Note every line in the entries that contains the string "warning", and copy it.

▶ _MATERIAL SHOWN_
--*--

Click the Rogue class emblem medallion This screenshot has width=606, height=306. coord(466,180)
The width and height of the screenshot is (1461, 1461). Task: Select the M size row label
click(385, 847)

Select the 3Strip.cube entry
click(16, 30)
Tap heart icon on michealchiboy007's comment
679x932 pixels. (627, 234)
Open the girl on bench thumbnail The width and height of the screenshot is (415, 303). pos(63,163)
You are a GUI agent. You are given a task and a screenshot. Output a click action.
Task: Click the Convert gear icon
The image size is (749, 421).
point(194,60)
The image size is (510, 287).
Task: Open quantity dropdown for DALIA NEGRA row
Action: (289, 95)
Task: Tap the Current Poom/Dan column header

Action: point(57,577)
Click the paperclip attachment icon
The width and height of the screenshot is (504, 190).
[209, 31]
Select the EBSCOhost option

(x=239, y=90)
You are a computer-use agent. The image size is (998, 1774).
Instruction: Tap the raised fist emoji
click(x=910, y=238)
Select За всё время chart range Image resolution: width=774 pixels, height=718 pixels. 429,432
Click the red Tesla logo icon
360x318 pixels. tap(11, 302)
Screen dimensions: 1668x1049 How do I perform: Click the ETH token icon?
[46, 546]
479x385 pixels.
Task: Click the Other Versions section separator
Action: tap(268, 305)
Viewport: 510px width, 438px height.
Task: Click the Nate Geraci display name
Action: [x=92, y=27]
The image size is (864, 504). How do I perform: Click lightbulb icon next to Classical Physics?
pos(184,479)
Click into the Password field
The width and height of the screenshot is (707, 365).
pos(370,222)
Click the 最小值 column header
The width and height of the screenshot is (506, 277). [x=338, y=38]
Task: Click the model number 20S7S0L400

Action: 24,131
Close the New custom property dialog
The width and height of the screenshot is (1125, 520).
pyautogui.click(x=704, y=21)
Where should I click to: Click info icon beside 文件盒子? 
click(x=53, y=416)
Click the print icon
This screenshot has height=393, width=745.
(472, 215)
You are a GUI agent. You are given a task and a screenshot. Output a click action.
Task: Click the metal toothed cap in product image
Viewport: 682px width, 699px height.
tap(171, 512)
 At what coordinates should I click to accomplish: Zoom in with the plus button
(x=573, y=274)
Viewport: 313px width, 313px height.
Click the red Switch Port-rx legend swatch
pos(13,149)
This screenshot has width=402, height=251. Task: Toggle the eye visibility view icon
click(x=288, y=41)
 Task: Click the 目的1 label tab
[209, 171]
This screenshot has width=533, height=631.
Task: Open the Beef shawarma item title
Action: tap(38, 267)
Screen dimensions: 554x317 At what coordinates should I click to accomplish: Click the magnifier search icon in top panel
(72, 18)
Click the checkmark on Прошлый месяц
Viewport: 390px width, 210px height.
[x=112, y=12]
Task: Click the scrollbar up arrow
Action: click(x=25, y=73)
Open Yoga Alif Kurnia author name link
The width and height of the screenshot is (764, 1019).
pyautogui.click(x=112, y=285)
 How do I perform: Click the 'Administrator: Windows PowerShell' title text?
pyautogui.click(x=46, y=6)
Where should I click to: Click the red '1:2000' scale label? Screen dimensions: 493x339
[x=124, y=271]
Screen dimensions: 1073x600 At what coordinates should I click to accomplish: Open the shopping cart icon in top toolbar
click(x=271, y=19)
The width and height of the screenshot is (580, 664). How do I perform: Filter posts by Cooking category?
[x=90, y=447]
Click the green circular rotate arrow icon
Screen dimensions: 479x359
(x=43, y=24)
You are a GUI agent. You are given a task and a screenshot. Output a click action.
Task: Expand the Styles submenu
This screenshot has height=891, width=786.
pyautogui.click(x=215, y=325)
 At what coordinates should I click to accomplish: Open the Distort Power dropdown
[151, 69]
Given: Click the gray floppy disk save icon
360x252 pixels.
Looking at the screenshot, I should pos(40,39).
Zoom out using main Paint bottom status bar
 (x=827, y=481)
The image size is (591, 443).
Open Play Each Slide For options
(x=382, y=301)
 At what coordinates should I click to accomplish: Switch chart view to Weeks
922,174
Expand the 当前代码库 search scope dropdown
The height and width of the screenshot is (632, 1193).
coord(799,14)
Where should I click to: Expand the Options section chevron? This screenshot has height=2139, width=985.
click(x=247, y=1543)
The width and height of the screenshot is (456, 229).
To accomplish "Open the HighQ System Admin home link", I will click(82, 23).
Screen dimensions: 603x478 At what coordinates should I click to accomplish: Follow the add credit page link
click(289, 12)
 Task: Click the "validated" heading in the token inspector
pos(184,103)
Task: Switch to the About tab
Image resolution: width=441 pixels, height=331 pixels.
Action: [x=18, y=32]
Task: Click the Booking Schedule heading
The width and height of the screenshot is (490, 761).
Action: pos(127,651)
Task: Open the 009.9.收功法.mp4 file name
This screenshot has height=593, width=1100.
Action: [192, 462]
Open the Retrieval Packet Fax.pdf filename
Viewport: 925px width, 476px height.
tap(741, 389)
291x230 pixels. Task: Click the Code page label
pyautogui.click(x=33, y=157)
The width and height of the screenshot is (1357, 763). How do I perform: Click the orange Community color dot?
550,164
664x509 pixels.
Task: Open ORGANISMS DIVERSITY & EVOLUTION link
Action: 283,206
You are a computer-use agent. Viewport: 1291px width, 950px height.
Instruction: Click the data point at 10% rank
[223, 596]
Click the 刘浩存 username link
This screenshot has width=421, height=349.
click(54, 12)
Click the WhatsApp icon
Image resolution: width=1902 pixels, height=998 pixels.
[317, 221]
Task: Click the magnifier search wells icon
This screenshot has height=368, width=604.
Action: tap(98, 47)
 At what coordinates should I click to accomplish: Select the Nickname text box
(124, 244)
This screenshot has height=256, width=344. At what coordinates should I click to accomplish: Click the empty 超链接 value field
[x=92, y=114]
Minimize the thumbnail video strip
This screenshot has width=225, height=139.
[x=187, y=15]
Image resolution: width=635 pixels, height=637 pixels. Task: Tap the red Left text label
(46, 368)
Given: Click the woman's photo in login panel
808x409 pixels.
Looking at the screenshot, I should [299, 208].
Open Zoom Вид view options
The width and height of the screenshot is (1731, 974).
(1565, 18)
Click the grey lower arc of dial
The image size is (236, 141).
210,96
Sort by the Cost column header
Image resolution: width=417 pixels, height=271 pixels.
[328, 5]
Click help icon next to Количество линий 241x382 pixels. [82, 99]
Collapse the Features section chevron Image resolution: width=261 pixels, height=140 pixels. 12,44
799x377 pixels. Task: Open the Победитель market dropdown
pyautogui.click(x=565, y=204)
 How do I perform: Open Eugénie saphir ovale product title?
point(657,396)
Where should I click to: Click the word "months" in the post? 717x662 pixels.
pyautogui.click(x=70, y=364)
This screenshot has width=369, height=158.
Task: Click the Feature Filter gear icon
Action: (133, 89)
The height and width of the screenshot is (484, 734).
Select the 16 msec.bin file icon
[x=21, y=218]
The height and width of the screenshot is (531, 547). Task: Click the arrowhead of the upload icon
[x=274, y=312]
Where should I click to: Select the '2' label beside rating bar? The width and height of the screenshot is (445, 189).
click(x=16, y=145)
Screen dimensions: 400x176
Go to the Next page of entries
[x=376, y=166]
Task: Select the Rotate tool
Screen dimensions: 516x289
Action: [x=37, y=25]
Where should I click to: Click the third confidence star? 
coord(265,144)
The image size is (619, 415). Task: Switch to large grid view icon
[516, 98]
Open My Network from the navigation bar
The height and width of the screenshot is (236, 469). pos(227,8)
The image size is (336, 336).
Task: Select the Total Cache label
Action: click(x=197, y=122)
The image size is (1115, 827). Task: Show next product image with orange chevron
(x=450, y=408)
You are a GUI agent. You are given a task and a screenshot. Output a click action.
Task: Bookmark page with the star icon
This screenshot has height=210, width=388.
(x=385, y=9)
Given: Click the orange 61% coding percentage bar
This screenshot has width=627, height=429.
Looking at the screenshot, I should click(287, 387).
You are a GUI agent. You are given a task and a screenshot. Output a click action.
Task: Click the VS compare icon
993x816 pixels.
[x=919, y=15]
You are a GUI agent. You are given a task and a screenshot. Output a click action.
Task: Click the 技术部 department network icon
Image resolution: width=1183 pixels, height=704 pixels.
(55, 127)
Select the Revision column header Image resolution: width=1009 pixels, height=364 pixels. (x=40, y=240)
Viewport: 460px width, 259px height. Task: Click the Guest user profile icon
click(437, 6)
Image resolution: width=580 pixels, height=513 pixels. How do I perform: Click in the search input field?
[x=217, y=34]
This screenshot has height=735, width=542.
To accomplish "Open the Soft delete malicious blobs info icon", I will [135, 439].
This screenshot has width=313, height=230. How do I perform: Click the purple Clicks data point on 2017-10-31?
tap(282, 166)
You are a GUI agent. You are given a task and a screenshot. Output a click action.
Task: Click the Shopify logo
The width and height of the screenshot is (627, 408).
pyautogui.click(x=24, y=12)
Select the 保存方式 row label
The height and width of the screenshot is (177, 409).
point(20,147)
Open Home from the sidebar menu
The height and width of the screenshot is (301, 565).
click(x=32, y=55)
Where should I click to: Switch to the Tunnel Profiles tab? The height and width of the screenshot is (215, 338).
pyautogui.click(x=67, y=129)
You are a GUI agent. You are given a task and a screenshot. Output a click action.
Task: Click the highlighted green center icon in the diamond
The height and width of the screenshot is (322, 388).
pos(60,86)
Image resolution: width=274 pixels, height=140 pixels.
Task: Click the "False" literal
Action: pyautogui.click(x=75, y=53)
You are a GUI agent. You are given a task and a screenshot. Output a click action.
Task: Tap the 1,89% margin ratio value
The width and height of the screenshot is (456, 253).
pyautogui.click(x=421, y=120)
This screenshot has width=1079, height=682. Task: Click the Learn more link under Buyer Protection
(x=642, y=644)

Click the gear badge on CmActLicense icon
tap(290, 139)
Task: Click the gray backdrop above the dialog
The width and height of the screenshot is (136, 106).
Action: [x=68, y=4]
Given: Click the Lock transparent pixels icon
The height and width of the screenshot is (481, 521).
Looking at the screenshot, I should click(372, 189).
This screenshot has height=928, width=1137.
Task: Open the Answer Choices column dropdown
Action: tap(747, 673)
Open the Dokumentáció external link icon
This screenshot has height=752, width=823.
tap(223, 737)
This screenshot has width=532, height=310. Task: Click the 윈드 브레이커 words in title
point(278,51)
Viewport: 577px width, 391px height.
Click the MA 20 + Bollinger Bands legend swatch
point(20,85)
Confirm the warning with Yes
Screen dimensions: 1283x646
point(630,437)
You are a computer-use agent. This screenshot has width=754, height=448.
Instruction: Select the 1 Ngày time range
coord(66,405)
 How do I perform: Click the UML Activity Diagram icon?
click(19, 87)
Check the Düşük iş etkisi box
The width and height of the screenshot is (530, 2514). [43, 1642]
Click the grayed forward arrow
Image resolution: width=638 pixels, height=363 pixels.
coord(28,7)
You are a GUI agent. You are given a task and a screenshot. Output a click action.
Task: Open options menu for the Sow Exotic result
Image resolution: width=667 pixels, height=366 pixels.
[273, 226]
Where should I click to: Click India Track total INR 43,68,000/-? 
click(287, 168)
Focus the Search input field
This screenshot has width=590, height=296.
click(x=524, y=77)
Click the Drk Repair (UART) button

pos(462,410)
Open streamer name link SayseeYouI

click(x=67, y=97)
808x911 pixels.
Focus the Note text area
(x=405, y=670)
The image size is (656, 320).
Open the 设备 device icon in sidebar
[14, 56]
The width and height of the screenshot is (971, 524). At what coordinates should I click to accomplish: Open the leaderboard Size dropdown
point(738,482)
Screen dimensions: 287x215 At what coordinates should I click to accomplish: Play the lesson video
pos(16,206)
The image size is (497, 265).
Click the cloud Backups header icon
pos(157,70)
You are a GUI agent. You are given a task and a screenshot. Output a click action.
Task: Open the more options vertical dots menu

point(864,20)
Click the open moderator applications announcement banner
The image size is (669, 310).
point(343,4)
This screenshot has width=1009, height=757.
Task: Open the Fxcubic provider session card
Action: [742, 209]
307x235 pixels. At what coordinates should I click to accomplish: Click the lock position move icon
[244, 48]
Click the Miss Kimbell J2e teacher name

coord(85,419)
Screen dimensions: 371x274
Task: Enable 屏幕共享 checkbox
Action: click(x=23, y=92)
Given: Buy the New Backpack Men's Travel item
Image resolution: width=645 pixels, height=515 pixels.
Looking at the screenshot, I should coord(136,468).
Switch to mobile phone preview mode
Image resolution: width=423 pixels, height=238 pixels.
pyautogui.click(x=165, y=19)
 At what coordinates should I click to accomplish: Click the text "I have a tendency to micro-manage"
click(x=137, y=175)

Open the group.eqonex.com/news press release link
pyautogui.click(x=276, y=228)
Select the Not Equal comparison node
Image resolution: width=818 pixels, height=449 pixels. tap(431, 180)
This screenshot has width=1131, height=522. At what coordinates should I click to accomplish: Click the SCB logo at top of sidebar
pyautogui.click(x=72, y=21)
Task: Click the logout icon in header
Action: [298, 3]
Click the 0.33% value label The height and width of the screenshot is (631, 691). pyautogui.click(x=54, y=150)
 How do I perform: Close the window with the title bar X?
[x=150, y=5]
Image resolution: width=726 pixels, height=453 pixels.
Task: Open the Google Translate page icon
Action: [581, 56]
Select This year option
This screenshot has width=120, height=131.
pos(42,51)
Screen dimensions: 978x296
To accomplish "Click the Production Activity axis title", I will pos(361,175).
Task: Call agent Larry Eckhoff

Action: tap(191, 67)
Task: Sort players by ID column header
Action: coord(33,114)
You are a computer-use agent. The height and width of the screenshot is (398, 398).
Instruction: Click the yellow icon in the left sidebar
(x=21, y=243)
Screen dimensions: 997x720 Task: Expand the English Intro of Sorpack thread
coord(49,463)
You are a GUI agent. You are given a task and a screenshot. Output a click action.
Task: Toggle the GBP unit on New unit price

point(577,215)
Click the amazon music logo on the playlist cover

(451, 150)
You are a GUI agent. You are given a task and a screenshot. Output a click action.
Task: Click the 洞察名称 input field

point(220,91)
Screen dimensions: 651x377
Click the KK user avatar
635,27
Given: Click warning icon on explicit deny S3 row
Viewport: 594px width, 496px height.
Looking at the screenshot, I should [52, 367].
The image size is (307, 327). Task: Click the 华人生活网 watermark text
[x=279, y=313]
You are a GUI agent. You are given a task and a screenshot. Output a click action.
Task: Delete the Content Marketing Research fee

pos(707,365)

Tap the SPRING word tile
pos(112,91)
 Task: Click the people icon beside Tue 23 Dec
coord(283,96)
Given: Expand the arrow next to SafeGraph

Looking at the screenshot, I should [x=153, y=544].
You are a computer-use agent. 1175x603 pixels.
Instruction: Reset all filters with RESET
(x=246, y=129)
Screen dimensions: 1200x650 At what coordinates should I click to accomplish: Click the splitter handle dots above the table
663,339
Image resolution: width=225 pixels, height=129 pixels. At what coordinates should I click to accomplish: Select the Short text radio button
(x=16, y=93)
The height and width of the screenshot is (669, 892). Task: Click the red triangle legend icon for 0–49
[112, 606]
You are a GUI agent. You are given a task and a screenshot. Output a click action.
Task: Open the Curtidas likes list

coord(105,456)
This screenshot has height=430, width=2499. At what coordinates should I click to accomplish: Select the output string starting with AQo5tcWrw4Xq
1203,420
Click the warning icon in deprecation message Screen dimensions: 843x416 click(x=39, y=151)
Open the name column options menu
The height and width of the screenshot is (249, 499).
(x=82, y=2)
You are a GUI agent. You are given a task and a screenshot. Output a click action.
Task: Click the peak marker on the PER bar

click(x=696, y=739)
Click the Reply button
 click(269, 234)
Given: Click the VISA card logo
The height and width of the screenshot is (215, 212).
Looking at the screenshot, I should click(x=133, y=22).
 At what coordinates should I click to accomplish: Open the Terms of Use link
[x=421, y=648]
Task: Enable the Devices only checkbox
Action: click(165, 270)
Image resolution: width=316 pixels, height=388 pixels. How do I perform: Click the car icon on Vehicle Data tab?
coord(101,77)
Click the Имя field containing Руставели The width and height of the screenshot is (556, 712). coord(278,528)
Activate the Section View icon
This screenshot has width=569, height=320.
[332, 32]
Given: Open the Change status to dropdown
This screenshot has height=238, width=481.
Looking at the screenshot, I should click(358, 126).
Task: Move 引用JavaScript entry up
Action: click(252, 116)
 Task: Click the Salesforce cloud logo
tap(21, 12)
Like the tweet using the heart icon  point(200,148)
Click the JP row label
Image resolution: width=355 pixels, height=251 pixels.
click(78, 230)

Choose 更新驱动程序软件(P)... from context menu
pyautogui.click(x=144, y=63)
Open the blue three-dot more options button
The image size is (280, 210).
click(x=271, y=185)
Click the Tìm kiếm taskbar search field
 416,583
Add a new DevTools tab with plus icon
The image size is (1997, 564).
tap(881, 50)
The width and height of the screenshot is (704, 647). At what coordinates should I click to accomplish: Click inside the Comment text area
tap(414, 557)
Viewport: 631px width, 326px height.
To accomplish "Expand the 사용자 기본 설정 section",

--*--

▶ _EXERCISE RESPONSE_
Confirm the warning with Yes
Given: Click warning icon on explicit deny S3 row
Click the warning icon in deprecation message Screen dimensions: 843x416 click(x=39, y=151)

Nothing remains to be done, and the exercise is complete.